Другая ветвь того же древа не менее ярко примется обживать пустоватое культурное пространство заокеанского Нового Света, и кое-что покажется знакомым: особенная роль киноэкрана (со всей его голливудской мощью) как ретранслятора всех видов искусства, готовность легко вбирать элементы чужой культуры и включать их в собственные яркие, сильные протуберанцы. На этой почве возрос и еврейский классик негритянского искусства Гершвин, и Леонард Бернстайн с его мюзиклами.

Но перед растянувшимся на полтора десятилетия звёздным часом Исаака Дунаевского всё меркнет. Эти льющиеся с экрана песни, так разительно непохожие на классические, оказались в состоянии напомнить о душевных ценностях, о чувстве общности и человеческой близости, когда ты знаешь, что твой сосед, пусть незнакомый и неразличимый в темноте кинозала, радуется той же радостью и печалится той же печалью. В стране взбаламученной, невесть куда несущейся по своей и чужой воле, на полтора часа возникал островок стабильности и устойчивости, и мелодия Дунаевского умела петь об этом.
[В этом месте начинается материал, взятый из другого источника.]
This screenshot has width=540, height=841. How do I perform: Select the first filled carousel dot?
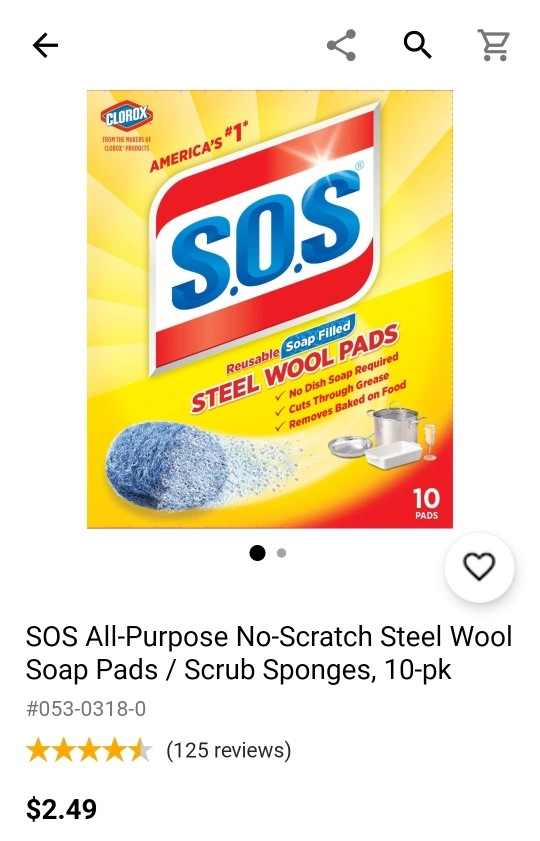pyautogui.click(x=257, y=552)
Нет, всё-таки это ушло… Давно уже и академическое, и массовое музыкальное искусство идут совершенно другим путём. Всё было так зыбко, обманчиво, двойственно…

Но вдруг, заглушая все речи, начинает звучать без подготовки, сразу к делу – мелодия. И расправляются плечи, глубже делается дыхание, живее пульсирует кровь…

Началась Песня – зазвучал Дунаевский.

 

(Печатается с незначительными сокращениями).